Step 4: Prompting, Then RAG, Then Evaluation
Before you dive into more complex and costly development, always see how far you can get with the simplest techniques. This is a path of escalating complexity. Model choice for RAG pipelines is often centered around latency for end users, but recently more complex agentic RAG workflows or long-context RAG tasks require reasoning models or longer context capabilities.
- Prompt engineering first: Your first step is always to maximize the model’s inherent capabilities through clear, well-structured prompting. Often, a better prompt with a more capable model is all you need.
- Move to retrieval-augmented generation (RAG): If your model’s limitation is a lack of specific, private, or up-to-date knowledge, RAG is the next logical step. This is the best approach for reducing hallucinations, providing answers based on proprietary documents, and ensuring responses are current. However, RAG is not a panacea. Its effectiveness is entirely dependent on the quality and freshness of your dataset, and building a retrieval system that consistently finds and uses the most relevant information is a significant engineering challenge. RAG also comes with many associated decisions, such as the quantity of data to retrieve and feed into the model’s context window, and just how much use you make of long-context capabilities and context caching.
- Iterate with advanced RAG: To push performance, you will need to implement more advanced techniques like hybrid search (combining keyword and vector search), re-ranking retrieved results for relevance, and query transformation.
- Build custom evaluation: Ensure iterations on your system design, additions of new advanced RAG techniques, or updates to the latest model are always moving progress forward on your key metrics!

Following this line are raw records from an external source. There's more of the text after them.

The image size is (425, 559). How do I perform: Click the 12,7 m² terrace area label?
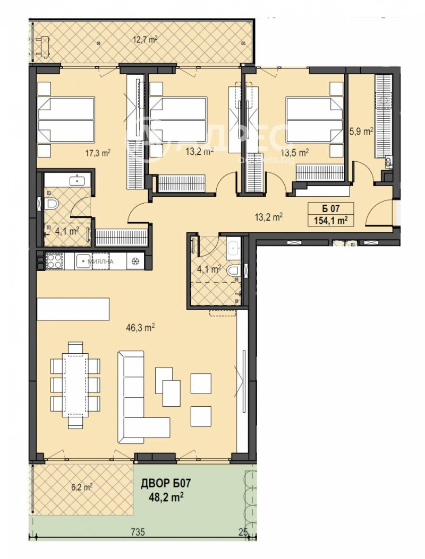144,39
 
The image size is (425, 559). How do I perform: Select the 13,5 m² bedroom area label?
297,153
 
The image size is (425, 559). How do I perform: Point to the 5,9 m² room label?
361,132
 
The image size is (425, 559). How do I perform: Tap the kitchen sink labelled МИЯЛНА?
84,261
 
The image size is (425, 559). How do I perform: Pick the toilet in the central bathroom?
233,272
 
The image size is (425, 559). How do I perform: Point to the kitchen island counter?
73,309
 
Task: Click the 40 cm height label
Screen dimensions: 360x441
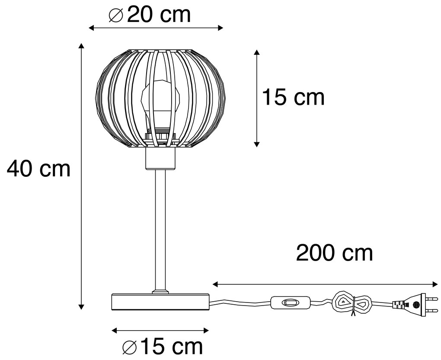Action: tap(38, 169)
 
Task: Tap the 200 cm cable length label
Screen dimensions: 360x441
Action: tap(334, 253)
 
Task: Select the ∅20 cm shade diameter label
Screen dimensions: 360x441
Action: tap(149, 15)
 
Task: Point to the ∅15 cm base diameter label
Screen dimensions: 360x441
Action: tap(162, 347)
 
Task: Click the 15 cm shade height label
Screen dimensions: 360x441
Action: tap(293, 97)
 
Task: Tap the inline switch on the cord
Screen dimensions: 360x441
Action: tap(289, 303)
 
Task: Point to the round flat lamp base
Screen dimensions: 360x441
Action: tap(160, 301)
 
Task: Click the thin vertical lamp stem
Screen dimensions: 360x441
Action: tap(160, 229)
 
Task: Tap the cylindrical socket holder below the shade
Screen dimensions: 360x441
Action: tap(160, 159)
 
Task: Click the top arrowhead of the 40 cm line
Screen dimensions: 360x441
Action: tap(81, 46)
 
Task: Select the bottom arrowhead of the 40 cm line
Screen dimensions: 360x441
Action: tap(81, 307)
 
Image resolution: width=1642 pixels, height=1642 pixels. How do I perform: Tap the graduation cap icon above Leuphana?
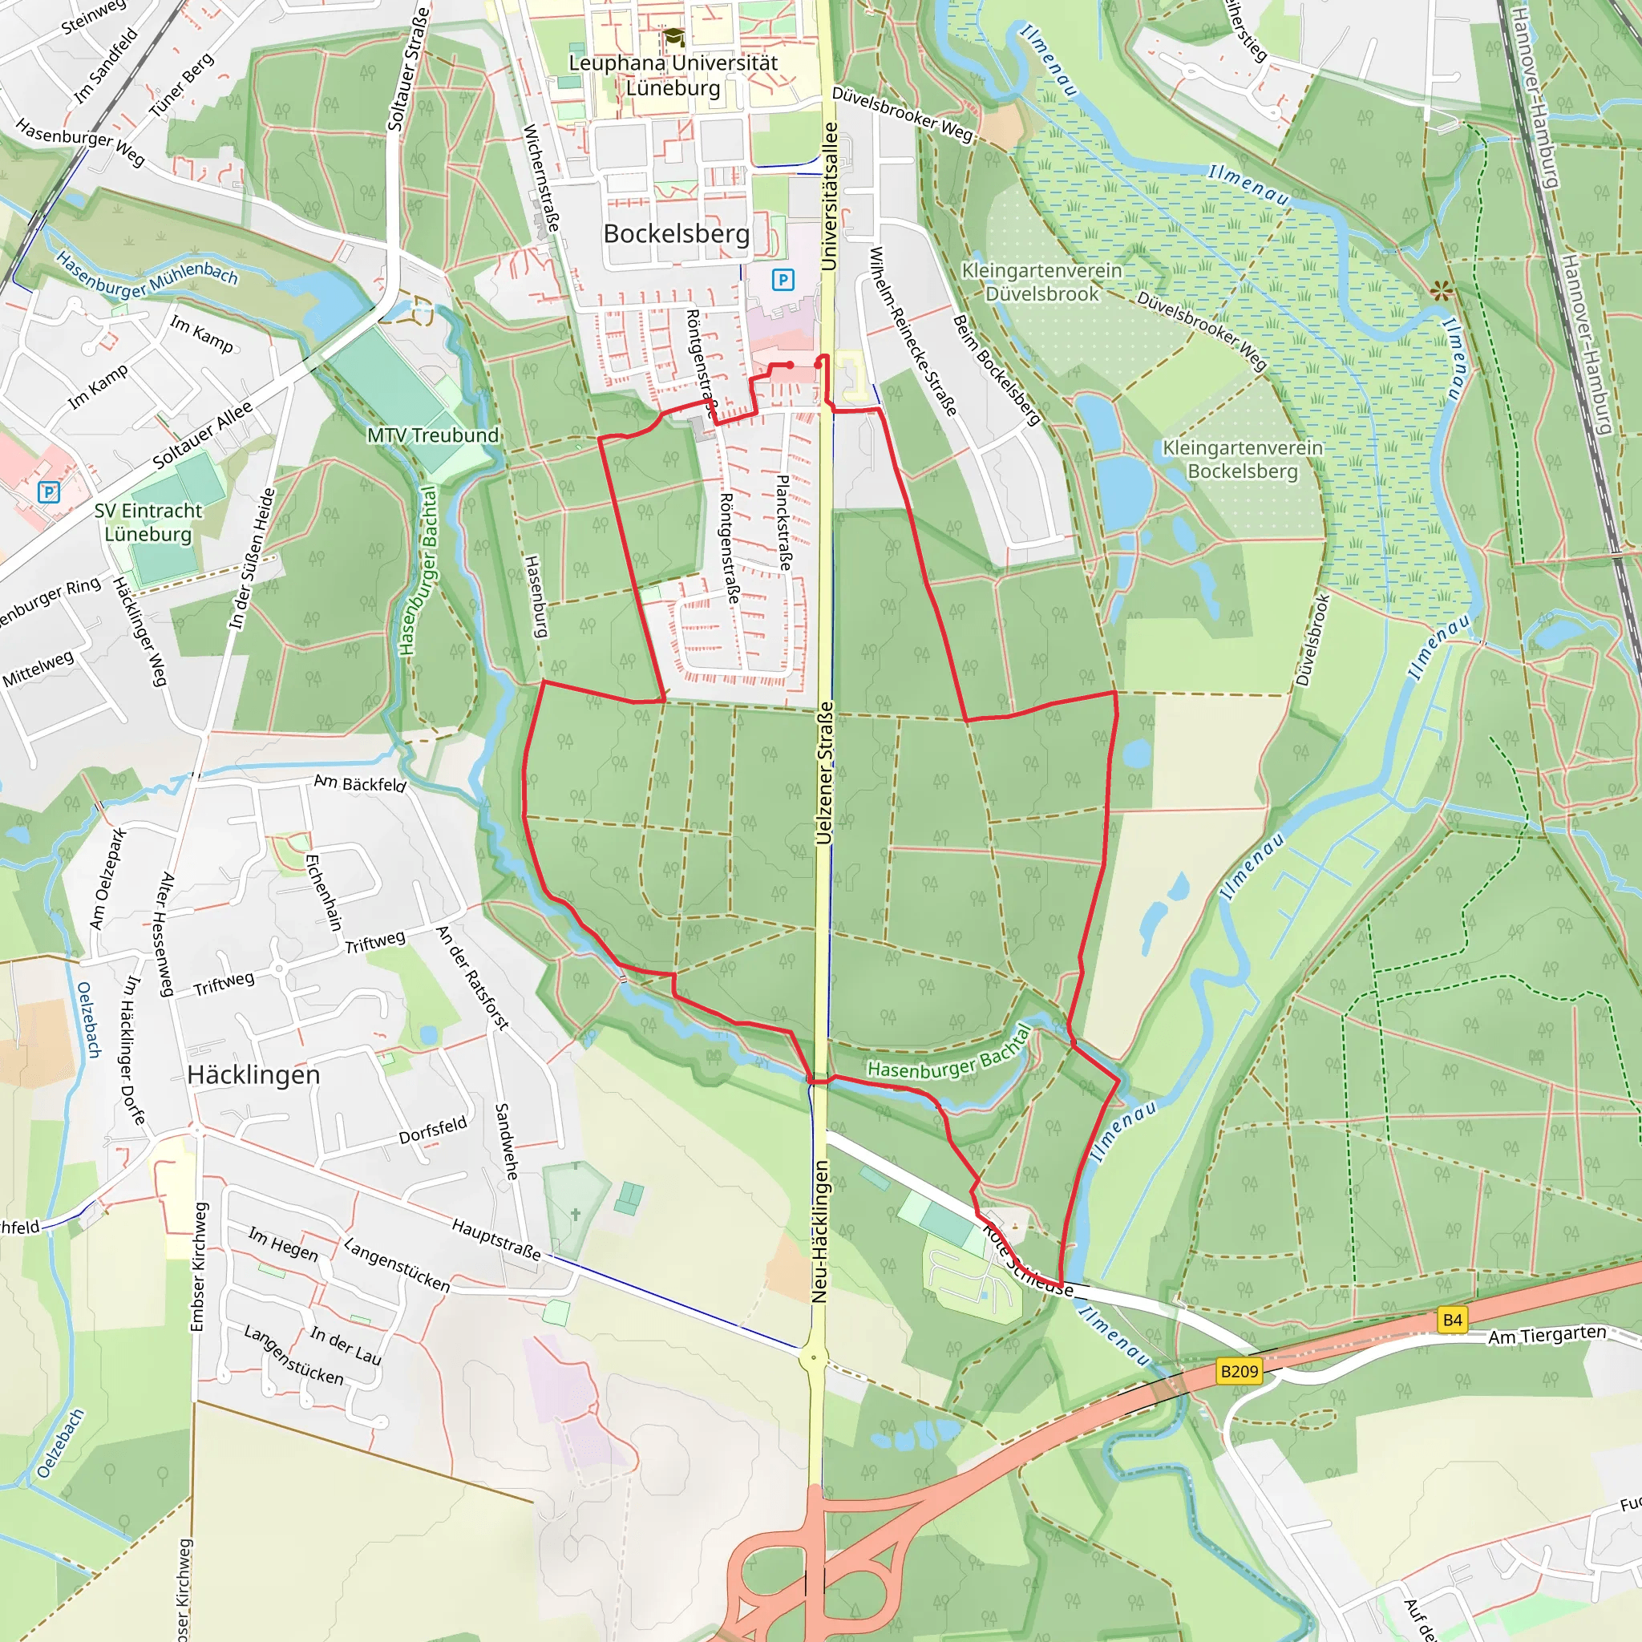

Step 5: Fine-Tune or Distill for Deep Specialization
If the model’s core behavior—not its knowledge—is still the problem, then it’s time to consider fine-tuning. Fine-tuning is a significant undertaking that requires a high-quality dataset, engineering effort, and computational resources. However, it can enable a smaller, cheaper open-weight model to outperform a massive generalist model on a specific, narrow task, making it a powerful tool for optimization and specialization.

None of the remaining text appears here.